Hello everyone,
I’m looking at an issue where I do see guests freezing (Dl) process state during a block
disk mirror from one storage to another storage (NFS) where the network stack of the guest
can freeze for up to 10 seconds.
Looking at the storage and IO I noticed good throughput ad low latency <3ms and I am
having trouble to track down the source for the issue, as neither storage nor networking
show issues. Interestingly when I do the same test with virtio-blk I do not really see the
process freezes at the frequency or duration compared to virtio-scsi which seem to
indicate a client side rather than storage side problem.

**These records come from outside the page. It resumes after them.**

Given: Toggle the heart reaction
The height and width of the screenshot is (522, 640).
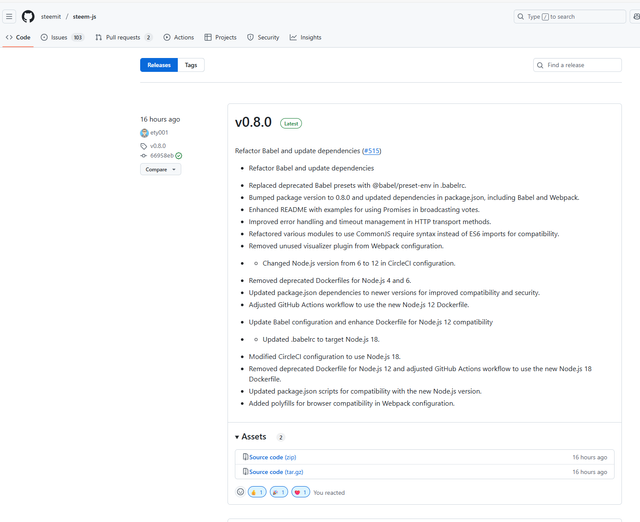Looking at the screenshot, I should [x=300, y=492].
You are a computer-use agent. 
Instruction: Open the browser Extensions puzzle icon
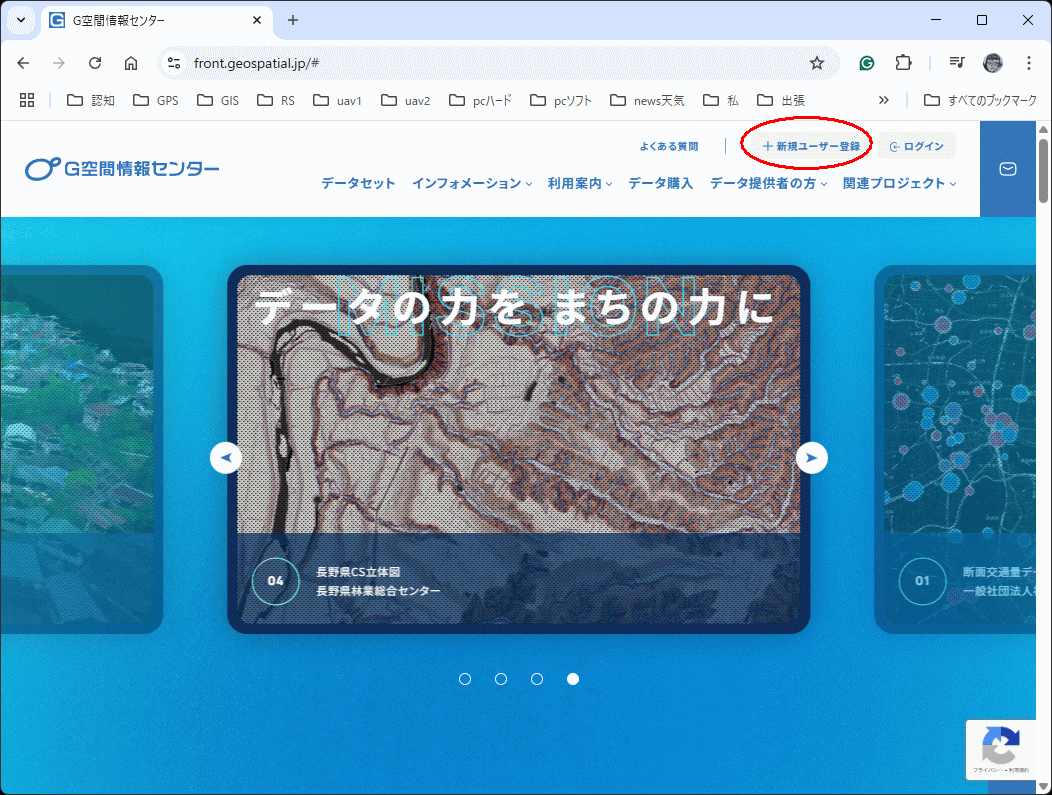[903, 63]
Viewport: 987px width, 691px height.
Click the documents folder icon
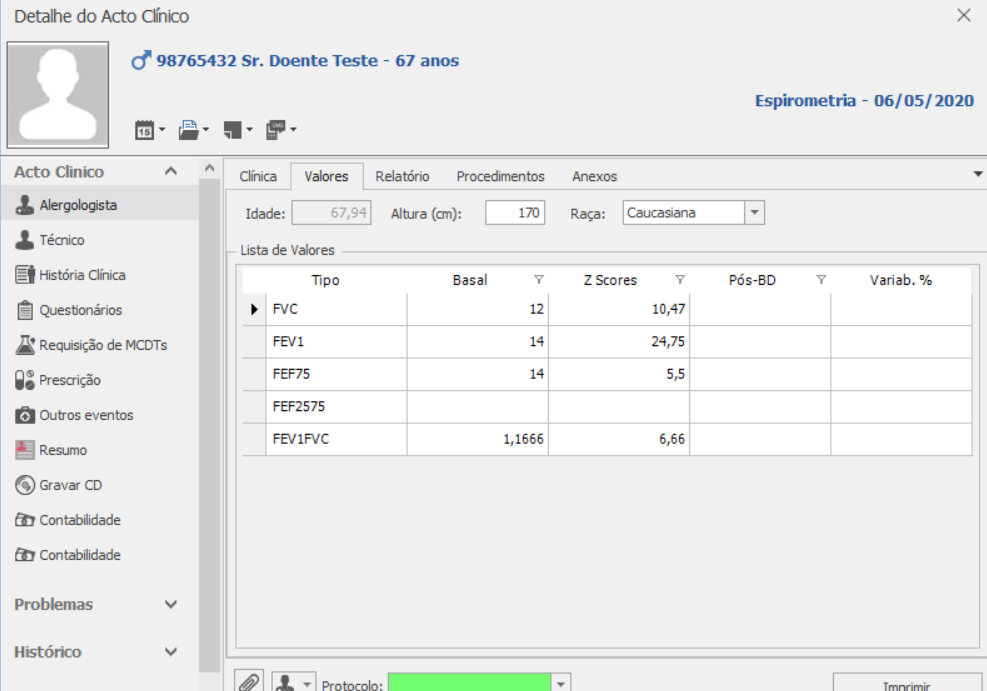click(188, 130)
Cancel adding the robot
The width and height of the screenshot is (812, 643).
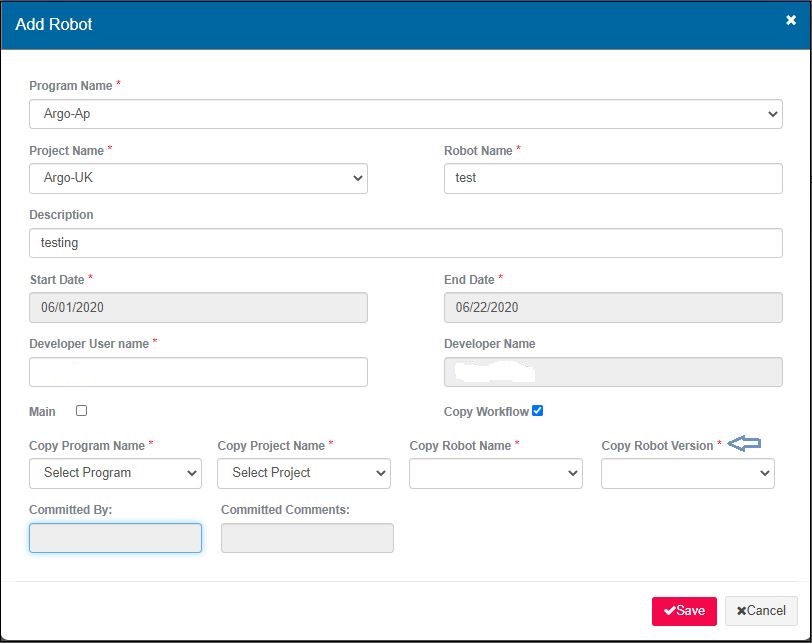click(x=761, y=611)
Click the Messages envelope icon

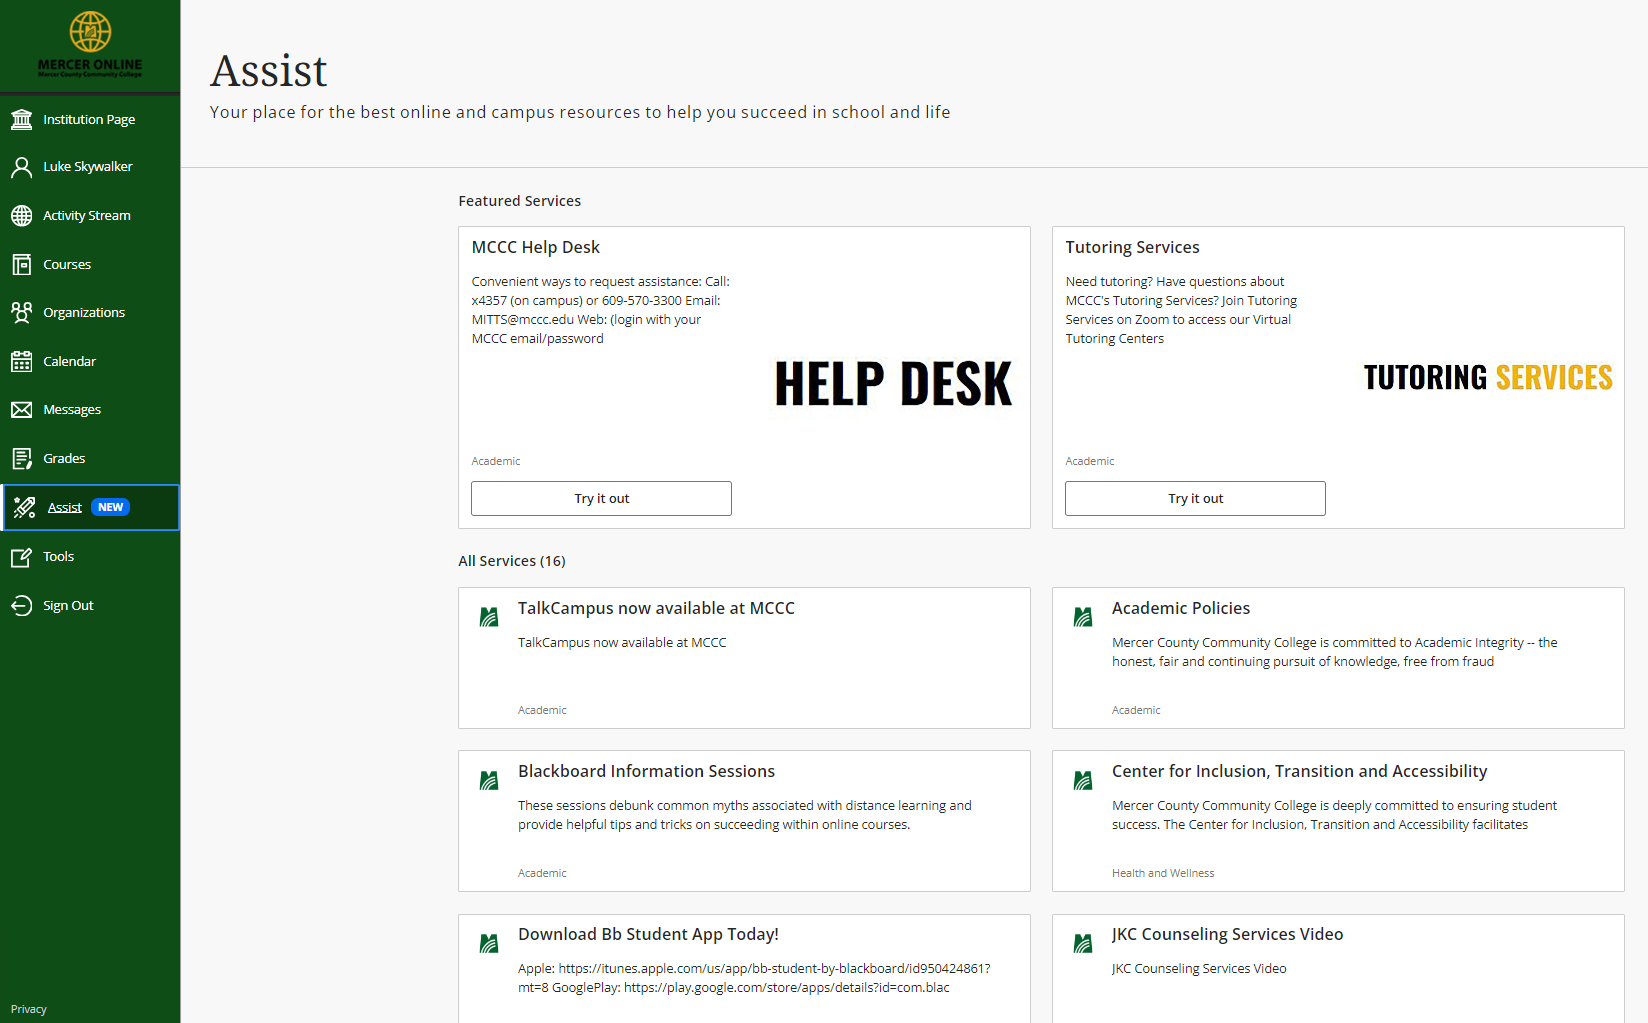pos(21,410)
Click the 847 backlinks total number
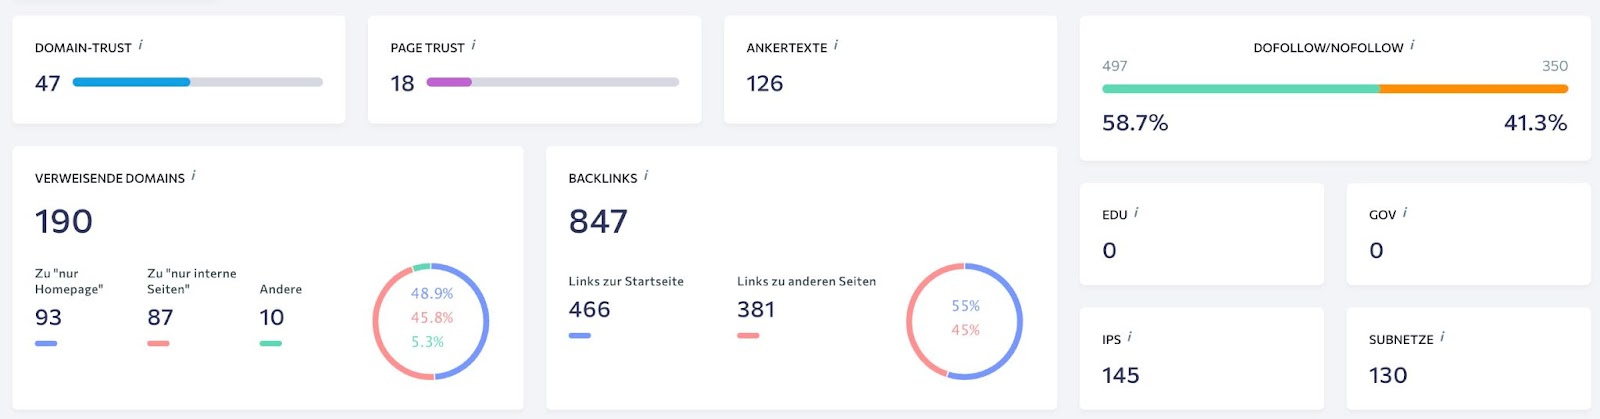The width and height of the screenshot is (1600, 419). (x=598, y=221)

I had looked at the syscalls and nothing stuck out:
% time seconds usecs/call calls errors syscall
------ ----------- ----------- --------- --------- ----------------
28.51 20.672654 8339 2479 ioctl
27.81 20.162714 3379 5967 31 futex
22.02 15.964498 785 20335 poll
15.22 11.038403 150 73561 io_submit
4.17 3.023285 41 73540 lseek
1.20 0.868003 5 158591 write
0.63 0.459030 11 42871 ppoll
0.22 0.159263 8 19314 recvmsg
0.16 0.115520 5 22526 read
0.04 0.029149 29149 1 restart_syscall
0.01 0.009252 28 330 sendmsg
0.00 0.001221 1221 1 munmap
0.00 0.000458 22 21 fcntl
0.00 0.000286 95 3 openat
0.00 0.000166 5 32 rt_sigprocmask
0.00 0.000103 10 10 fdatasync
0.00 0.000099 25 4 clone
0.00 0.000081 7 12 mmap
0.00 0.000077 19 4 close
0.00 0.000076 6 12 mprotect
0.00 0.000056 14 4 madvise
0.00 0.000025 6 4 set_robust_list
0.00 0.000023 6 4 prctl
------ ----------- ----------- --------- --------- ----------------
100.00 72.504442 419626 31 total
Does anyone have an idea how to better debug this issue ?
Thanks
Bjoern